In making her monumental pieces, Frey hand built individual sections that weighed forty to fifty pounds, a size and weight she could handle by herself or with an assistant. These sections were then bolted together to create the final form. The vertical and horizontal figures were conceived like three-dimensional puzzles. Because these monumental pieces were labor intensive and took months to make, Frey's working method precluded spontaneity. The colored glazes, however, could be applied spontaneously in an expressionistic manner. The static forms and loosely painted glazes in Frey's personal palette create tensions between surface and mass that are visually dazzling.

Frey's monumental pieces are similar to architecture in that they are to be seen as a whole first before they are understood secondly as discrete parts. And like architecture, these pieces occupy public space, although Frey claimed she wanted them to reside in that uneasy space between the personal and the public. These figures consume space. It is impossible to be near them and not feel uneasy; they loom and intimidate and make the viewer feel small and vulnerable.

Just as the miniaturization of a figure creates an abstract form, so the opposite is true. The very fact that Frey giganticized -- to use her word -- the human form creates an abstract figure that is recognizable as a human being but is known to be unnatural in size. Several writers have noted that Frey's monumental figures are metaphors for power. By titling two of her standing figures, Determined Man and Determined Woman, Frey establishes their mental and emotional body language. Without determination there is no power. For most Americans size and power are intertwined -- size does matter.
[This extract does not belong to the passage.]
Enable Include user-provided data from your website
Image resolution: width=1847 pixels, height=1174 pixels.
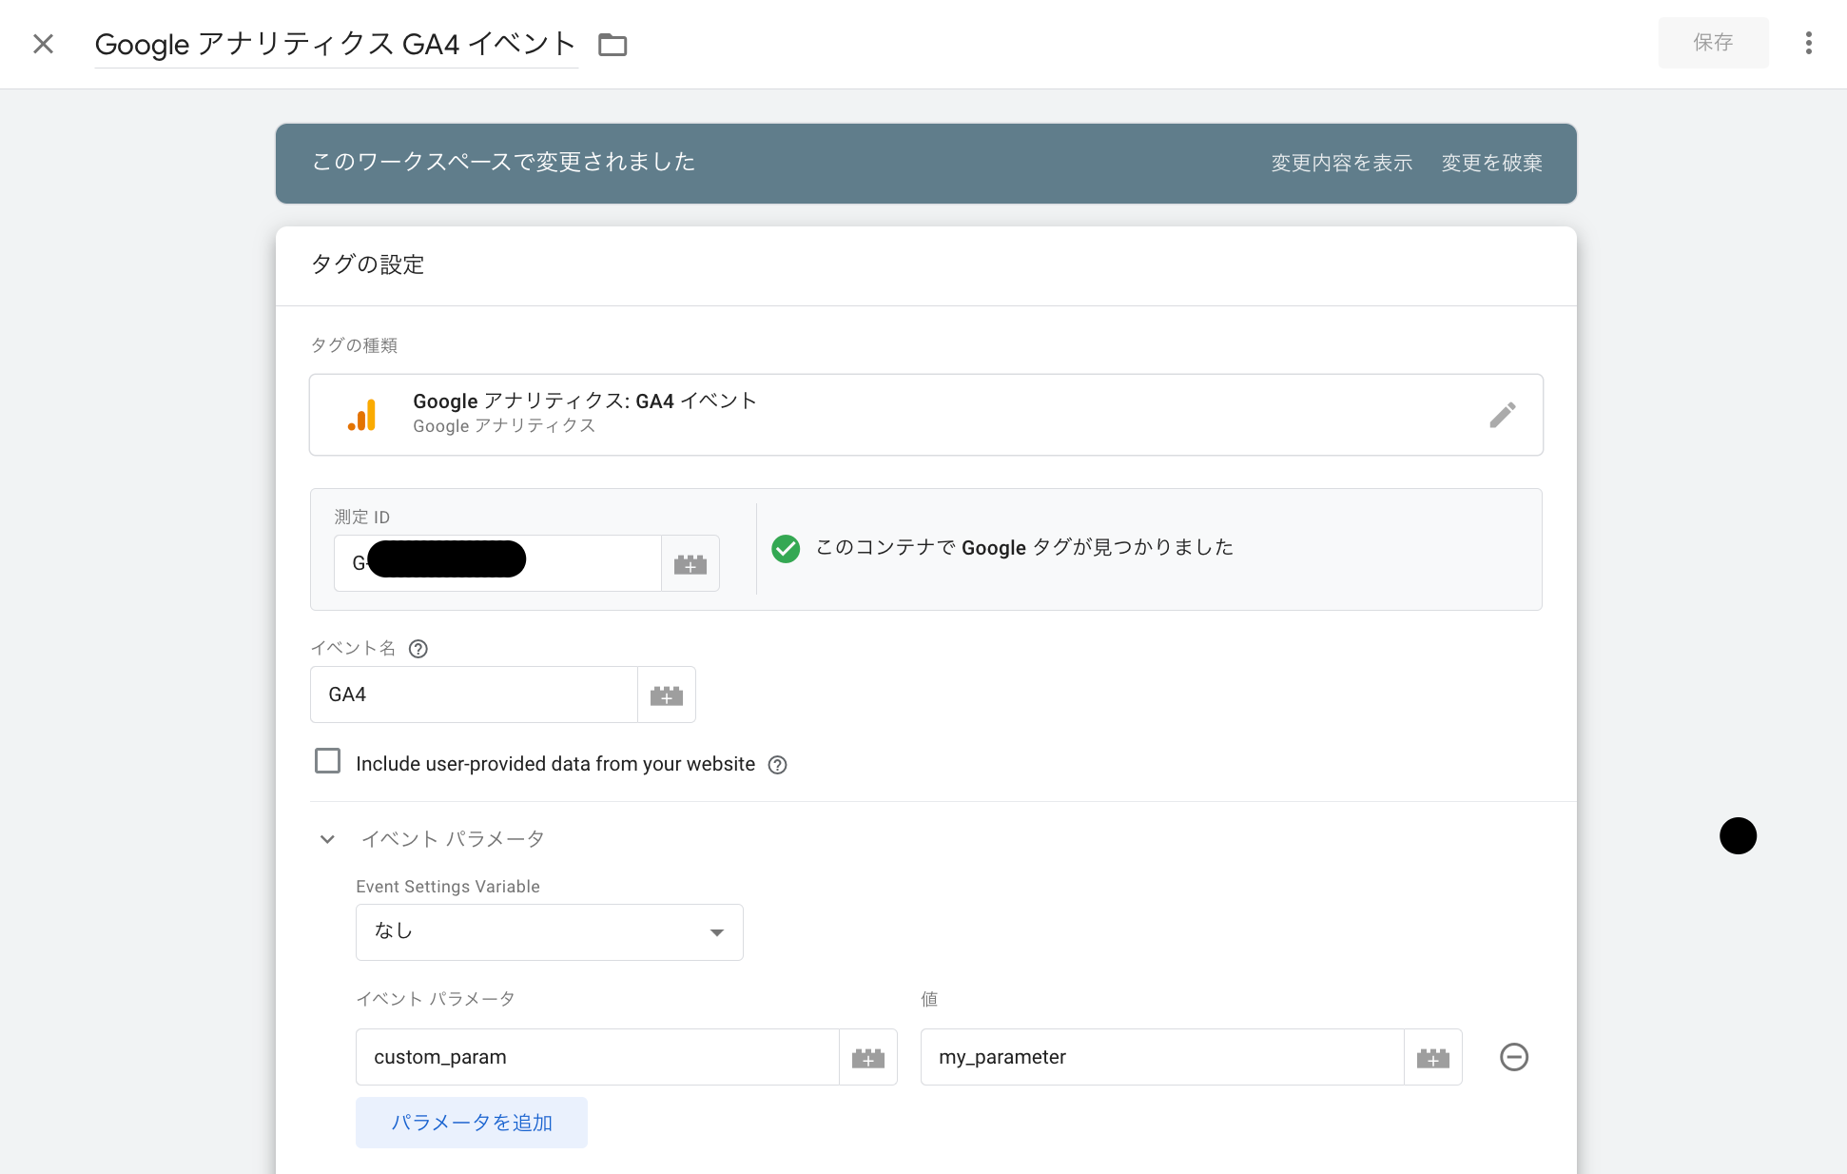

A discrete motif in the monumental figures shown in this exhibition is the oversized hand. Hands are spread wide as supports, held with palms upright as a gesture of welcome or holding something, or held up at breast level facing each other as a reinforcement of speaking, a personal body language. More noticeable, however, is the bright red-orange color of several hands. While we cannot read Frey's mind to answer why hands and colors are so obvious, it is also true that she has also presented signs and symbols whose meanings are shared commonly in our culture. Red is associated with danger and excitement, a color used to stimulate the senses. By using red to draw attention to the hands of her figures, Frey had made a conscious choice, but whether this was done for aesthetic or personal reasons is unknown. By emphasizing hands in such an obvious way, Frey acknowledged their significance. The human hand, with its opposable thumb, separates Homo sapiens from all other earthly creatures and is a universal symbol of strength, power, protection, and creativity.

A second motif that runs through this exhibition is the vessel seen in three forms: urn, amphora, and vase. Most obvious is the large, unglazed vessel Frey titled White Amphora. This piece is most specific in alluding to classical antiquity and to an implied function -- a burial urn. On a literal level, the urn refers to the history of objects and to the history of clay. Because of its architectonic scale, the White Amphora falls within the recent discourse of the vessel as architecture. Interestingly, White Amphora brings Frey's personal history with ceramics full circle to her beginning work in which she was drawn to Japanese and other ceramic traditions as a vessel maker.